EXERCISE DESCRIPTION
Take the line with "Task: Click the Info.plist document icon" as the first and the last line of the data as the end. Write out both and every line between exactly, except pictures.

Dataset entries
^^^^^^^^^^^^^^^^
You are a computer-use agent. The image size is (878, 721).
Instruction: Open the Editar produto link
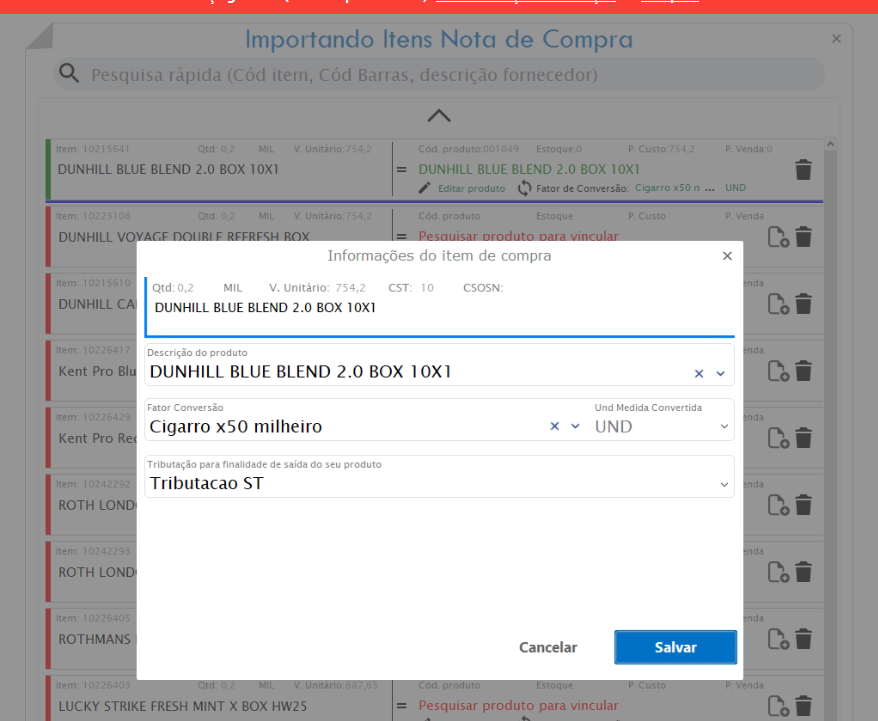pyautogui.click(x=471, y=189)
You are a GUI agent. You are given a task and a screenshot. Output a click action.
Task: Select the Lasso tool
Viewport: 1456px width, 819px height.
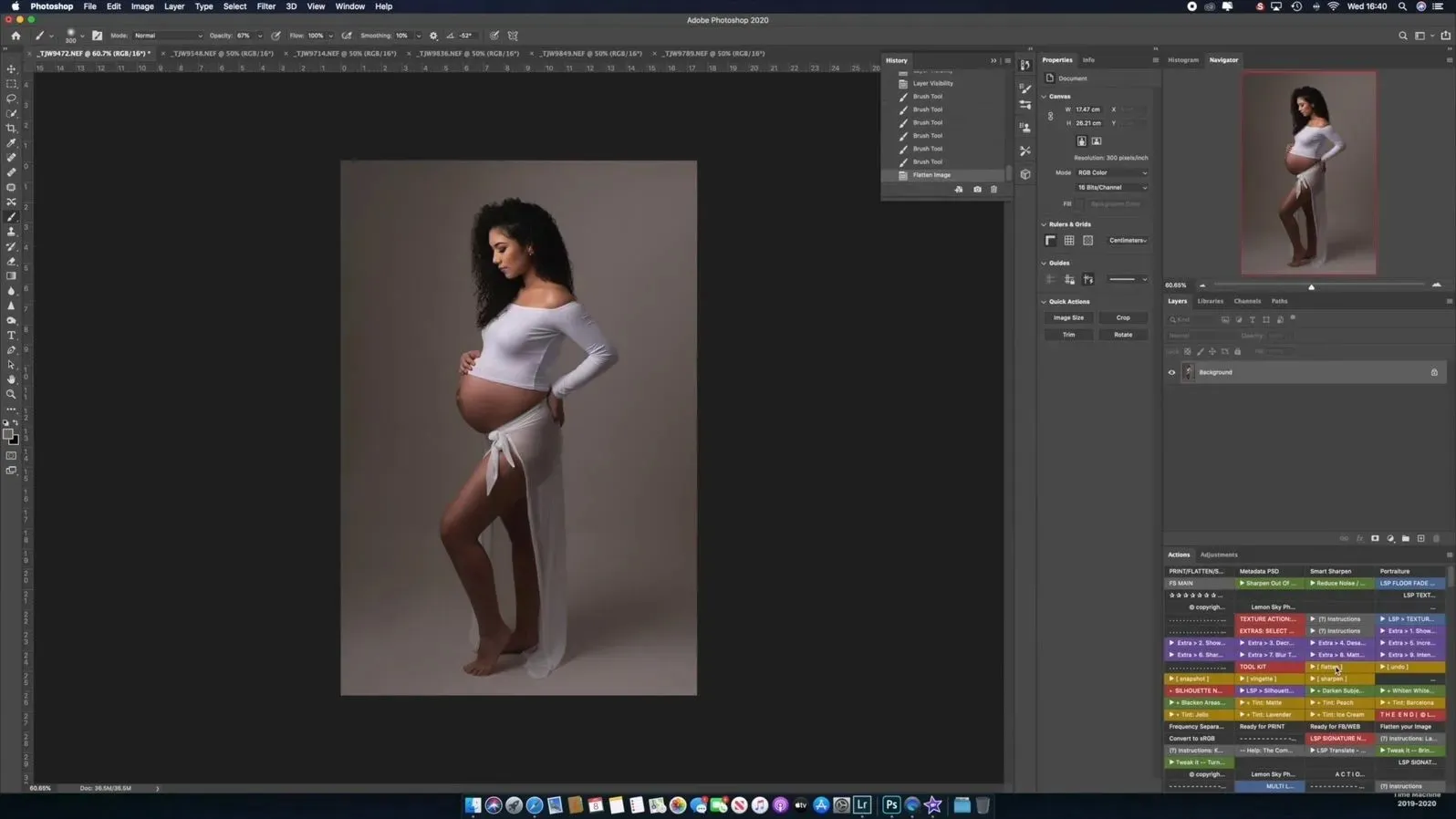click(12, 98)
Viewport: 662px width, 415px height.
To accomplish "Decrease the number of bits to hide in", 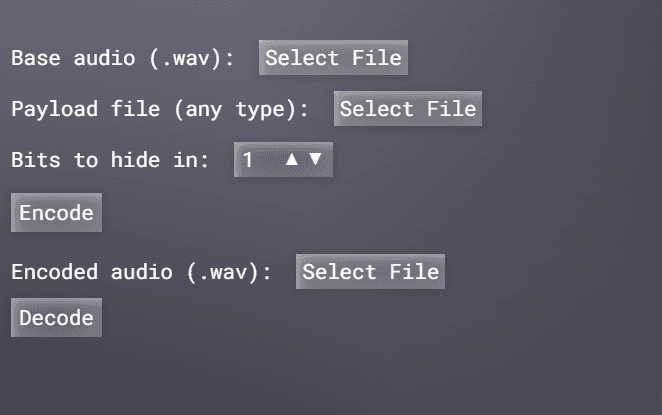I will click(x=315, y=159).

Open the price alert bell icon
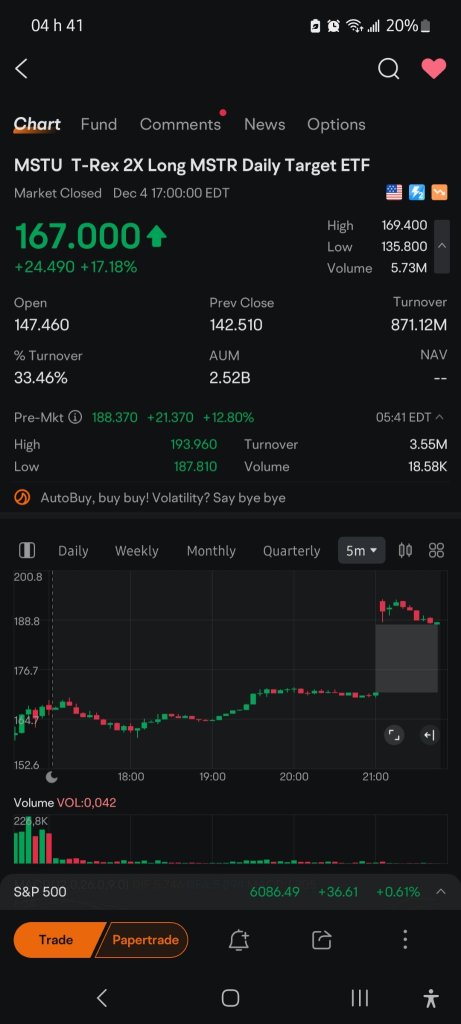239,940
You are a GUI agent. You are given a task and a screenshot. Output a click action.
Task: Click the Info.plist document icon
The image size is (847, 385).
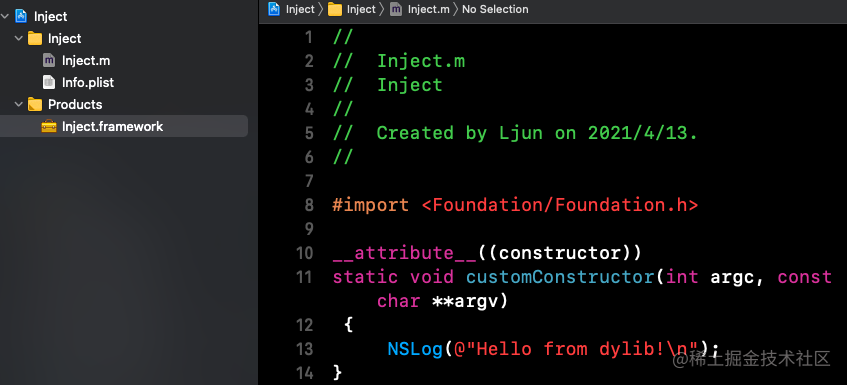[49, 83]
^^^^^^^^^^^^^^^^
RESPONSE FOR THIS EXERCISE
Task: Click the Info.plist document icon
The image size is (847, 385).
[49, 83]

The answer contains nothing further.